• **Set task**: Render the data from the line with "Where should I" to the line with "click(x=893, y=414)", both included, as a JSON list of strings with one string per line, omitting blank lines. Leave the pictures out of the answer.
— start Excerpted data —
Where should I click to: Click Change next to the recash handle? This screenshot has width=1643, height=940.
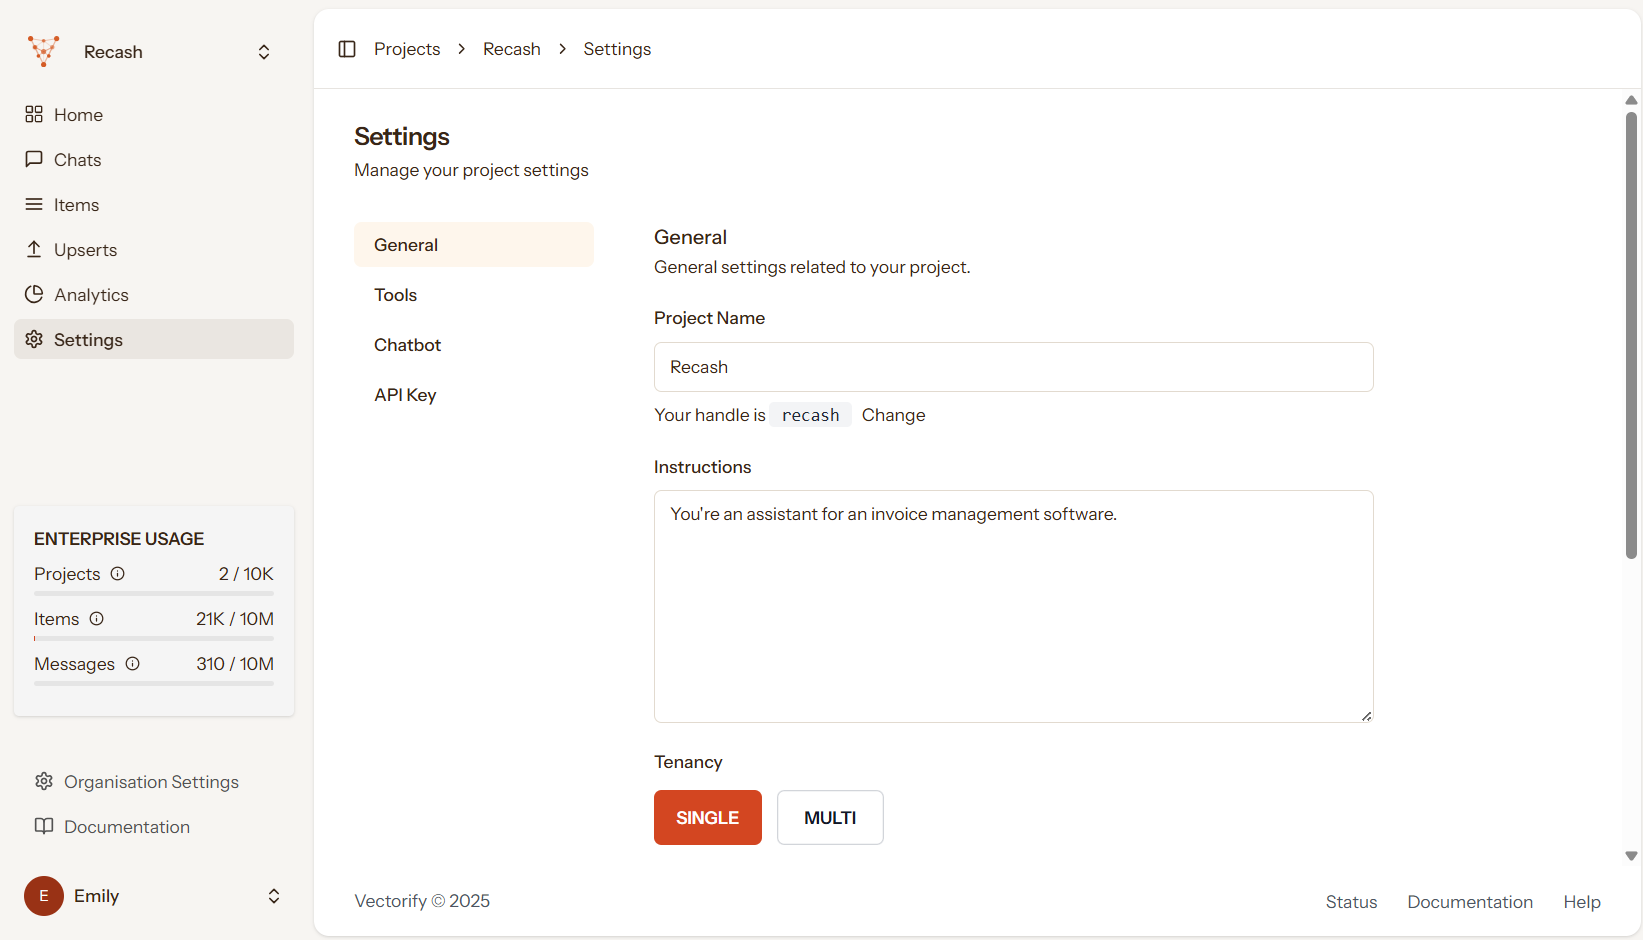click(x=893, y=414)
— end Excerpted data —
— start Excerpted data —
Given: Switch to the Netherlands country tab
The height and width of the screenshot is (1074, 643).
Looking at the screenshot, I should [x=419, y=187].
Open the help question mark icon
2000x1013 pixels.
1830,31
— end Excerpted data —
• **Exercise output**:
[
  "Where should I click to: Click Change next to the recash handle? This screenshot has width=1643, height=940.",
  "click(x=893, y=414)"
]